* _BRANO FORNITO_
La terza parabola è Mt 25. Proibita oltre che dai poteri che diffidano ed irridono la precedente, anche dalle teologie, dogmatiche o morali. Non criticandola: anzi. Raccomandandola alla spiritualità dei buoni esempi e delle buone azioni. Riconduce infatti la infinita articolazione delle dottrine a pratiche assolutamente banali e quotidiane: dar da mangiare a chi ha fame, visitare i prigionieri…: ricorda che, alla fine (proprio così: al fondo di tutto ,del senso e del tempo) si sarà riconosciuti se avremo riconosciuto, concretamente, tutti gli ‘scartati’ come, semplicemente , umani: e perciò ‘pro-memoria’, senza scuse, del mistero, e non della esistenza, di un “altro mondo”, e di un Dio che nessuna/o può pretendere di aver visto-udito se non per parabole.

* _Dati estratti da una raccolta_

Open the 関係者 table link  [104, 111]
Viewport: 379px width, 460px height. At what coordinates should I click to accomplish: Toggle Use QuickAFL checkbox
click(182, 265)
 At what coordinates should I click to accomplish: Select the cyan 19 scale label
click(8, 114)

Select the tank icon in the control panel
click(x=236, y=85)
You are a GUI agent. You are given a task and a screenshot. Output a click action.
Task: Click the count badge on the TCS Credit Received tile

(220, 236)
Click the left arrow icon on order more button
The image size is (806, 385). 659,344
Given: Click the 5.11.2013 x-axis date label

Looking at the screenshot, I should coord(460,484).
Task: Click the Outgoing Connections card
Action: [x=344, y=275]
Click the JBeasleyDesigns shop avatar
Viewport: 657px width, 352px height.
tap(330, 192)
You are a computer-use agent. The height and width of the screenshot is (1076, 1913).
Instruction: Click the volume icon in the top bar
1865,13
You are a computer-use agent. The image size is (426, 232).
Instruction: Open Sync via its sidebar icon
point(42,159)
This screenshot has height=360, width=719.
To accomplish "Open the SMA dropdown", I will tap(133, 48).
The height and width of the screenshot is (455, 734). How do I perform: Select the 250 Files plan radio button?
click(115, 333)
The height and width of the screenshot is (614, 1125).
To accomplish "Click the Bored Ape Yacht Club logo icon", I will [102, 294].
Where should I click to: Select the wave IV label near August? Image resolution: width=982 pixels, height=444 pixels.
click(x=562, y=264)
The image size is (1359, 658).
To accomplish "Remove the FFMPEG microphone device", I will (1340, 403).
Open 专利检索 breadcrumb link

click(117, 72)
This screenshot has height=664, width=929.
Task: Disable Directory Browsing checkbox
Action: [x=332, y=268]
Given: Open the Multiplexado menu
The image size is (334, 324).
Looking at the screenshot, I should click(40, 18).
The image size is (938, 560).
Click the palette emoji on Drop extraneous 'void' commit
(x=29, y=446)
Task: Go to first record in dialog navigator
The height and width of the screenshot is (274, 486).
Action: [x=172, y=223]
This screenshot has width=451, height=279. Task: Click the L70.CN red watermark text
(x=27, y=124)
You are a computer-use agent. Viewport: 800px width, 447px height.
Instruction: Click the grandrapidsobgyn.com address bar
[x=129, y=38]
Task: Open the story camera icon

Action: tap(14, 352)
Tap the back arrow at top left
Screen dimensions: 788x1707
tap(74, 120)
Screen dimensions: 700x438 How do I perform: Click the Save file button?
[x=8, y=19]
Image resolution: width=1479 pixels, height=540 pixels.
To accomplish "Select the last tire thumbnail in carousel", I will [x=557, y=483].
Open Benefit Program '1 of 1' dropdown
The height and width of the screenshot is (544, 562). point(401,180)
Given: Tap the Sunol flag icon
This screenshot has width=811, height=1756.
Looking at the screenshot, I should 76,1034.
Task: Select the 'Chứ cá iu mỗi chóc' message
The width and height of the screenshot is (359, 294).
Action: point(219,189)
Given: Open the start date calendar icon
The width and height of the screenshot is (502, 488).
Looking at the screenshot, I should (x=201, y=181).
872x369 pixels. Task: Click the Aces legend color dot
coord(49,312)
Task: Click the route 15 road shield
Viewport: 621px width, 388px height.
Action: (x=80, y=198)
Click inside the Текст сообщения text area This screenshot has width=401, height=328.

* _VERIFICA LA COMPRENSIONE_
[1] Secondo il brano su Mt 25, perché le teologie dogmatiche o morali "proibiscono" la terza parabola pur raccomandandola? Rispondi in una, due o tre frasi.
[2] Riporta esattamente la parte del brano su Mt 25 compresa tra "La terza parabola" e "non per parabole.", estremi inclusi.
I record riportati non hanno alcun ruolo in questo esercizio.

* _RISPOSTE AGLI ESERCIZI_
[1] Le teologie la "proibiscono" perché la parabola riconduce l'infinita articolazione delle dottrine a pratiche assolutamente banali e quotidiane, come dar da mangiare a chi ha fame e visitare i prigionieri. Lo fanno senza criticarla: la raccomandano alla spiritualità dei buoni esempi e delle buone azioni.

[2]
La terza parabola è Mt 25. Proibita oltre che dai poteri che diffidano ed irridono la precedente, anche dalle teologie, dogmatiche o morali. Non criticandola: anzi. Raccomandandola alla spiritualità dei buoni esempi e delle buone azioni. Riconduce infatti la infinita articolazione delle dottrine a pratiche assolutamente banali e quotidiane: dar da mangiare a chi ha fame, visitare i prigionieri…: ricorda che, alla fine (proprio così: al fondo di tutto ,del senso e del tempo) si sarà riconosciuti se avremo riconosciuto, concretamente, tutti gli ‘scartati’ come, semplicemente , umani: e perciò ‘pro-memoria’, senza scuse, del mistero, e non della esistenza, di un “altro mondo”, e di un Dio che nessuna/o può pretendere di aver visto-udito se non per parabole.